KR20080085563A - Os image recording method and os booting method - Google Patents

Abstract

An OS booting method of a device having a main storage device and a data storage medium is provided. The method comprises: securing an OS image area of successive sectors in a data storage medium; Recording OS image size information in the start sector of the secured OS image area and recording the OS image in sectors of the secured OS image area; Writing the start sector position of the OS image area to the boot loader of the data storage medium; Reading a start sector position of an OS image area recorded in a boot loader at OS booting of the device; And loading the OS image from the consecutive sectors of the data storage medium into the main storage device based on the OS image size information recorded in the start sector of the OS image area having the read start sector position. Accordingly, the present invention can realize faster OS booting compared to the conventional OS booting method in which OS images are distributed and stored in a file format on a data storage medium.

Description

OS image recording method and OS booting method {OS image recording method and OS booting method}

1 is a conceptual diagram illustrating a conventional partitioning scheme.

2 is a conceptual diagram illustrating a general file searching process.

3 is a flowchart illustrating a method for recording an OS image according to an exemplary embodiment of the present invention.

4 is a conceptual diagram for comparing and explaining an OS image recording method and a conventional OS image recording method according to an exemplary embodiment of the present invention.

5 is a flowchart illustrating an OS booting method according to an exemplary embodiment of the present invention.

The present invention relates to an OS image recording method and an OS booting method.

Storage devices such as hard disk drives (HDDs) and flash memories have a partition structure as shown in FIG. In FIG. 1, a master boot record (MBR) identifies where and how an operating system (OS) is located and stores information for loading an operating system into a main memory of a device such as a computer or a mobile terminal using a storage device.
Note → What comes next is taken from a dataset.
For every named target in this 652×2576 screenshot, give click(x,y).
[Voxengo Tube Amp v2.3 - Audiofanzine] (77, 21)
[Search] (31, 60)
The master boot record is also called a partition sector, master partition table, or partition table. The storage device shown in FIG. 1 has four partitions and the information recorded in the master boot record (MBR) is used to access these partitions. Extended partition # 3 has an extended MBR (EMBR), which is used to access the secondary partitions (secondary partition # 5, secondary extended partition # 1, etc.) that make up the extended partition. .

2 is a conceptual diagram illustrating a general file searching process in a storage device. A typical file search process begins with extracting partition information using the master boot record (MBR). The file system is used to interpret partitions based on the information in the partition table. Storage devices utilize a file system to store data in the form of files. Various file systems can be used for each partition. The file system names the files and indicates where they should be located on the storage device for storage or retrieval.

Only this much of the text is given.